_Text under study_.
━━━━━━━━━━
FIG. 6 is three-dimensional partial cut-away view of one embodiment of the kinetic energy rod warhead system of the subject invention;

FIG. 7 is schematic cross-sectional view showing a tumbling projectile in accordance with prior kinetic energy rod warhead designs;

FIG. 8 is another schematic cross-sectional view showing how the use of multiple detonators aligns the projectiles to prevent tumbling thereof in accordance with the subject invention;

FIG. 9 is an exploded schematic three-dimensional view showing the use of a kinetic energy rod warhead core body used to align the projectiles in accordance with the subject invention;

FIGS. 10 and 11 are schematic cut-away views showing the use of flux compression generators used to align the projectiles of the kinetic energy rod warhead in accordance with the subject invention;

FIGS. 12-15 are schematic three-dimensional views showing how the projectiles of the kinetic energy rod warhead of the subject invention are aimed in a particular direction in accordance with the subject invention;

FIG. 16 is a three dimensional schematic view showing another embodiment of the kinetic energy rod warhead of the subject invention;

FIGS. 17-23 are three-dimensional views showing different projectile shapes useful in the kinetic energy rod warhead of the subject invention;

FIG. 24 is a end view showing a number of star-shaped projectiles in accordance with the subject invention and the higher packing density achieved by the use thereof;

FIG. 25 is another schematic three-dimensional partially cut-away view of another embodiment of the kinetic energy rod warhead system of the subject invention wherein there are a number of projectile bays;

FIG. 26 is another three-dimensional schematic view showing an embodiment of the kinetic energy rod warhead system of this invention wherein the explosive core is wedge shaped to provide a uniform projectile spray pattern in accordance with the subject invention; and

FIG. 27 is a cross sectional view showing the wedge shaped explosive core and the bays of projectiles adjacent it for the kinetic energy rod warhead system shown in FIG. 26.
━━━━━━━━━━
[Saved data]
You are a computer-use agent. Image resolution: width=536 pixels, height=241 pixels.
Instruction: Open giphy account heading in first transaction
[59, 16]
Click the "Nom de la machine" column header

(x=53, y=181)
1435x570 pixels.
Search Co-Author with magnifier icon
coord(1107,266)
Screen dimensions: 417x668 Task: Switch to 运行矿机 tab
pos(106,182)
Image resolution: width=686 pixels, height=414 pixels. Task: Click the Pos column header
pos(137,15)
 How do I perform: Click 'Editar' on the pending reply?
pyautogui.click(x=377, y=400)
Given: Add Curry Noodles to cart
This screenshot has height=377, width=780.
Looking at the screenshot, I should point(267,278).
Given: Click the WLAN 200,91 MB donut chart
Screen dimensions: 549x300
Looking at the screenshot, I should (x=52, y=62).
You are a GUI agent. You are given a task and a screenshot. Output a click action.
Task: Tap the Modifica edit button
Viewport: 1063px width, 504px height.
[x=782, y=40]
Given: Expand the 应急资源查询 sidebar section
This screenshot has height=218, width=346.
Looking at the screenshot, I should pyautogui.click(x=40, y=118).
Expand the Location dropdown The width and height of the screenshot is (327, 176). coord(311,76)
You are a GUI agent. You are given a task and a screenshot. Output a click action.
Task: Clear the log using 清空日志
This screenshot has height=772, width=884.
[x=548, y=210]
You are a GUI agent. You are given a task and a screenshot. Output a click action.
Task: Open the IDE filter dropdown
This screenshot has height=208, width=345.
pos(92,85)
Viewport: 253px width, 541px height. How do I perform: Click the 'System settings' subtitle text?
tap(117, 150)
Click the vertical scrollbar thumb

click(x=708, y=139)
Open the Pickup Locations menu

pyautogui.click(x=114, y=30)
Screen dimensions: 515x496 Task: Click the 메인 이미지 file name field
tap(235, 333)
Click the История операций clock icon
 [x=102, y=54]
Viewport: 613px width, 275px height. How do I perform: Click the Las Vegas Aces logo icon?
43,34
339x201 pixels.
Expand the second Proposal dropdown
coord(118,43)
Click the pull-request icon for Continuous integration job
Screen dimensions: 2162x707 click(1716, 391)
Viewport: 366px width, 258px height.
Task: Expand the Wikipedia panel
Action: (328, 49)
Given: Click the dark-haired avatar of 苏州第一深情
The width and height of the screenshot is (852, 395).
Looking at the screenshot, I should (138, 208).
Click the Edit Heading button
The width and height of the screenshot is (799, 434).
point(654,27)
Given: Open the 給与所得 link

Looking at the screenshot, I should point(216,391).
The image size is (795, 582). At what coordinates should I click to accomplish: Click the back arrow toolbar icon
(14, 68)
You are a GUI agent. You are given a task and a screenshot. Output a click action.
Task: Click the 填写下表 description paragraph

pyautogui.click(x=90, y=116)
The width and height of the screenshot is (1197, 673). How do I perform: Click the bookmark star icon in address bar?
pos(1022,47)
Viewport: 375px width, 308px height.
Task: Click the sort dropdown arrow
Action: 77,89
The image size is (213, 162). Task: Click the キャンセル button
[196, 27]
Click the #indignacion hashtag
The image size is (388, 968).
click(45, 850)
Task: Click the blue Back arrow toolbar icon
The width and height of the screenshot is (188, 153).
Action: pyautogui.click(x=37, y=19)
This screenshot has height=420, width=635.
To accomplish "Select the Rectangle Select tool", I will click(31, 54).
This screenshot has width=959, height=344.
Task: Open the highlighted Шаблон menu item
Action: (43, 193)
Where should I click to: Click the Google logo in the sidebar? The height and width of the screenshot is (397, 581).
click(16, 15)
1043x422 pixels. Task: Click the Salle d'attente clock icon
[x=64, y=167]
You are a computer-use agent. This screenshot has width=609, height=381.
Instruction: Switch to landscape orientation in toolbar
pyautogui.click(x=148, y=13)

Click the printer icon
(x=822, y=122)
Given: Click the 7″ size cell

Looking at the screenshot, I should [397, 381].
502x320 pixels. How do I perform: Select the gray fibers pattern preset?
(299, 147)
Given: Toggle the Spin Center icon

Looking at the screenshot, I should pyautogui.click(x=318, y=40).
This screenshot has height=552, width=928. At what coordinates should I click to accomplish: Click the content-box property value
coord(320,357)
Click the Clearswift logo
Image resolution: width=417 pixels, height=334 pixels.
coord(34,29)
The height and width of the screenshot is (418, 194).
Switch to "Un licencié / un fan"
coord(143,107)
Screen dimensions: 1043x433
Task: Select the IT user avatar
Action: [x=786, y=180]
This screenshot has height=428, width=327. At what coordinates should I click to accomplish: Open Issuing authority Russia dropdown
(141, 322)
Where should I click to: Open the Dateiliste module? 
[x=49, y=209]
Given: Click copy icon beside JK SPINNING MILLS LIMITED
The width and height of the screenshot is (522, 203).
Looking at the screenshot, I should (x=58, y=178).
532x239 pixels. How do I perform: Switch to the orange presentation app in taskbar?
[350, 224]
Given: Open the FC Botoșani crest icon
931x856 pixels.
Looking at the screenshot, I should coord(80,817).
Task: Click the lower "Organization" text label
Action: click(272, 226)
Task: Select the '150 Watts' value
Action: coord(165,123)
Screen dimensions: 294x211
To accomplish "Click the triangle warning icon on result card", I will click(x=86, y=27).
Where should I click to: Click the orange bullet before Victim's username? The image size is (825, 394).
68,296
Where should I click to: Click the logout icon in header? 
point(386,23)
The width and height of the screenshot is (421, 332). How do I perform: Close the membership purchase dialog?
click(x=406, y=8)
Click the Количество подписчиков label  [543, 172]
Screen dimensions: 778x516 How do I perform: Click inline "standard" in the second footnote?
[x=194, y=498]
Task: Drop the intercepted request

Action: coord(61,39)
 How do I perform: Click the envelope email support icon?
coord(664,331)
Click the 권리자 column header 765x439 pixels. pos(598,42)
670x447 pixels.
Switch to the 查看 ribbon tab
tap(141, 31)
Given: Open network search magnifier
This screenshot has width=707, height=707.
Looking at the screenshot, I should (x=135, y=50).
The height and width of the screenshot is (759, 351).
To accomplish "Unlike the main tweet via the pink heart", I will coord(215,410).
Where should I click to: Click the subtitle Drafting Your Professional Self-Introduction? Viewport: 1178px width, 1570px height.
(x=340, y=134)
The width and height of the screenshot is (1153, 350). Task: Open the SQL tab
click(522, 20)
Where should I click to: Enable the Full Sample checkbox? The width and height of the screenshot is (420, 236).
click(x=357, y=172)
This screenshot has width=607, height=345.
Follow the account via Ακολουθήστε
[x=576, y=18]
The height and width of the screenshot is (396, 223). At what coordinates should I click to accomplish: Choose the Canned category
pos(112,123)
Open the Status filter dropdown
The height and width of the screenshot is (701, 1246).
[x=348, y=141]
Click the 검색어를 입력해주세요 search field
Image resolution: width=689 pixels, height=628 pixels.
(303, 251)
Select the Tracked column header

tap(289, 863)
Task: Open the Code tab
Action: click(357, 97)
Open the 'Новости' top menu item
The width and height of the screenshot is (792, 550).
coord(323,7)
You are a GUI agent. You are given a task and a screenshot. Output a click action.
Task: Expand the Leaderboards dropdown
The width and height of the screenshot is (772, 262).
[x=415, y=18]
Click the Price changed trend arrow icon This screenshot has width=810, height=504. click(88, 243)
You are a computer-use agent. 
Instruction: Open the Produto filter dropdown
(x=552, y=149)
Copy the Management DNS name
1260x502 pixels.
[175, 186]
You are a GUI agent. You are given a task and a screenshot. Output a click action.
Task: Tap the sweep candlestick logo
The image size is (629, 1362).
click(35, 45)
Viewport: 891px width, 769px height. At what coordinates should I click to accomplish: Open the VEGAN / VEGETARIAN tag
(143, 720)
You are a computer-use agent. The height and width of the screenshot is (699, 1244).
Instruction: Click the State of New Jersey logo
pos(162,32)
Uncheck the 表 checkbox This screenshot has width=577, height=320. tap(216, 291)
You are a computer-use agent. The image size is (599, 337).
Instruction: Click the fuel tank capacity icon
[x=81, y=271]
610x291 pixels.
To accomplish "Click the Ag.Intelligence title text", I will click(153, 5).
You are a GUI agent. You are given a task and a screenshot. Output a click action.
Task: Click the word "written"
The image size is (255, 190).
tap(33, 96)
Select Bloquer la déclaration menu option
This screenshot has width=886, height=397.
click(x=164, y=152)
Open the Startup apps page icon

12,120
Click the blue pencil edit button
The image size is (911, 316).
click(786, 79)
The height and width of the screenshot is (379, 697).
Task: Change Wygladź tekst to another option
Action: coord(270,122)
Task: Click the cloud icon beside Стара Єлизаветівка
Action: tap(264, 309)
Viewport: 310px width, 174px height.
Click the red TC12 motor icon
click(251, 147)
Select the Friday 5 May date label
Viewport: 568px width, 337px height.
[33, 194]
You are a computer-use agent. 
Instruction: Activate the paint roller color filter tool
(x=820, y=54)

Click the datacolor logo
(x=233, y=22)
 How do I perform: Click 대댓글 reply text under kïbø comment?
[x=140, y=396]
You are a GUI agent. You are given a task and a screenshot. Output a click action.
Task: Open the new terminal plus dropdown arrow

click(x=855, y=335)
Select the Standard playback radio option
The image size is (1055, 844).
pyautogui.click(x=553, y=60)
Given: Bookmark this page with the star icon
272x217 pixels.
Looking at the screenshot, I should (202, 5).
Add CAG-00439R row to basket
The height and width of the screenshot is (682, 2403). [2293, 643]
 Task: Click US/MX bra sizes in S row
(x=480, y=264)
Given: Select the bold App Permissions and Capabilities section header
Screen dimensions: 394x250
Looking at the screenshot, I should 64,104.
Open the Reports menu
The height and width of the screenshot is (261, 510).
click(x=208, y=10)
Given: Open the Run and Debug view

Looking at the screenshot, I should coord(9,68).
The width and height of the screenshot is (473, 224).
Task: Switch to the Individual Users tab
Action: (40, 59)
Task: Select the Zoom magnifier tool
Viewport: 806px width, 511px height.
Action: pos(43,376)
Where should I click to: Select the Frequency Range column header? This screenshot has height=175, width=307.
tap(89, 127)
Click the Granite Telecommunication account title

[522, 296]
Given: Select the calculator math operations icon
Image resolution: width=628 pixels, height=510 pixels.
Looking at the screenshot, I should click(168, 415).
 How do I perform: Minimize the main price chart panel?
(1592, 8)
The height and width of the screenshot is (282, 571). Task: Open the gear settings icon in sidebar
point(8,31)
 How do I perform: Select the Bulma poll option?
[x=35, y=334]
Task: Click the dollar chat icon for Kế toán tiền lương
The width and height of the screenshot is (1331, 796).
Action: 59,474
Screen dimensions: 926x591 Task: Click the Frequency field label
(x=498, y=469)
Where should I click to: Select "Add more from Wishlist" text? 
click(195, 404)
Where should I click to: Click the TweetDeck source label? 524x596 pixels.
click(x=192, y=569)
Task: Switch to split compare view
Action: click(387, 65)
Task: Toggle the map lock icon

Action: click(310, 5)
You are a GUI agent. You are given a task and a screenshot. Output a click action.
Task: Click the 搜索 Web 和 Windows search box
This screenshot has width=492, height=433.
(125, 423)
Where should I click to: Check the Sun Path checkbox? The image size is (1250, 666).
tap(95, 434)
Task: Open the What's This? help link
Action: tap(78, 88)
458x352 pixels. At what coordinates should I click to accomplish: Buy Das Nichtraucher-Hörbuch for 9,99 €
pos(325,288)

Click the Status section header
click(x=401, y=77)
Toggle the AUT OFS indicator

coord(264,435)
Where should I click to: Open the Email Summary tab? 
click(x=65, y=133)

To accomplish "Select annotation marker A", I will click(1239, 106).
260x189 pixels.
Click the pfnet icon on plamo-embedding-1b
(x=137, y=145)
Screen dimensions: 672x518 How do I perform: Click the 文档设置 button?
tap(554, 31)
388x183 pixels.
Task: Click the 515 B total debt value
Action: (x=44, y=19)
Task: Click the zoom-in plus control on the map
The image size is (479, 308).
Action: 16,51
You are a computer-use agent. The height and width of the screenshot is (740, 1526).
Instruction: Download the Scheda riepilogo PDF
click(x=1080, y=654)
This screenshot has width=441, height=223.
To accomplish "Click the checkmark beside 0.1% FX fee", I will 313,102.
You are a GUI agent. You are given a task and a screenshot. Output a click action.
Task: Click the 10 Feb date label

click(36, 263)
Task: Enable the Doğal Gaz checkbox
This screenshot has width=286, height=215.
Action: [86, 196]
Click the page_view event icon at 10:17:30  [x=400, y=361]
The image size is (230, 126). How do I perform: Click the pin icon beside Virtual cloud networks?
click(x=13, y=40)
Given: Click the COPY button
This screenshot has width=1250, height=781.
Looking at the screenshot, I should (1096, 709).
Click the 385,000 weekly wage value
━━━━━━━━━━
_Instructions for the task_.
Write out the part of the warhead figure descriptions that begins at the words "FIG. 26 is another" and stops after "in FIG. 26.". Rely only on the warhead figure descriptions.

_Task result_.
FIG. 26 is another three-dimensional schematic view showing an embodiment of the kinetic energy rod warhead system of this invention wherein the explosive core is wedge shaped to provide a uniform projectile spray pattern in accordance with the subject invention; and

FIG. 27 is a cross sectional view showing the wedge shaped explosive core and the bays of projectiles adjacent it for the kinetic energy rod warhead system shown in FIG. 26.